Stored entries

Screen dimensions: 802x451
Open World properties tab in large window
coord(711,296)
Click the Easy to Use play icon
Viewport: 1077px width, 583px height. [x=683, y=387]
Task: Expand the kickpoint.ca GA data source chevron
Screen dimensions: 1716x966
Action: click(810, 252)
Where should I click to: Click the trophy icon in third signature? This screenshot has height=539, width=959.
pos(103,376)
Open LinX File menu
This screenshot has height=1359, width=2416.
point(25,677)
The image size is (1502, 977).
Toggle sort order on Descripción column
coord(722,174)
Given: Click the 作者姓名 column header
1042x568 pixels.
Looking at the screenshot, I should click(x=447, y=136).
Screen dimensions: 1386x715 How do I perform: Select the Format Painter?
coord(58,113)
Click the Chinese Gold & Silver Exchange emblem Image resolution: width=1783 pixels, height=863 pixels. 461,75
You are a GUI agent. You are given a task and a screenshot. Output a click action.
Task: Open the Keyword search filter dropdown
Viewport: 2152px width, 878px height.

• _Directions_: Copy every record exactly.

• _The completed task_:
Screen dimensions: 802x451
Open World properties tab in large window
coord(711,296)
Click the Easy to Use play icon
Viewport: 1077px width, 583px height. [x=683, y=387]
Task: Expand the kickpoint.ca GA data source chevron
Screen dimensions: 1716x966
Action: click(810, 252)
Where should I click to: Click the trophy icon in third signature? This screenshot has height=539, width=959.
pos(103,376)
Open LinX File menu
This screenshot has height=1359, width=2416.
point(25,677)
The image size is (1502, 977).
Toggle sort order on Descripción column
coord(722,174)
Given: Click the 作者姓名 column header
1042x568 pixels.
Looking at the screenshot, I should click(x=447, y=136).
Screen dimensions: 1386x715 How do I perform: Select the Format Painter?
coord(58,113)
Click the Chinese Gold & Silver Exchange emblem Image resolution: width=1783 pixels, height=863 pixels. 461,75
You are a GUI agent. You are given a task and a screenshot. Output a click action.
Task: Open the Keyword search filter dropdown
Viewport: 2152px width, 878px height.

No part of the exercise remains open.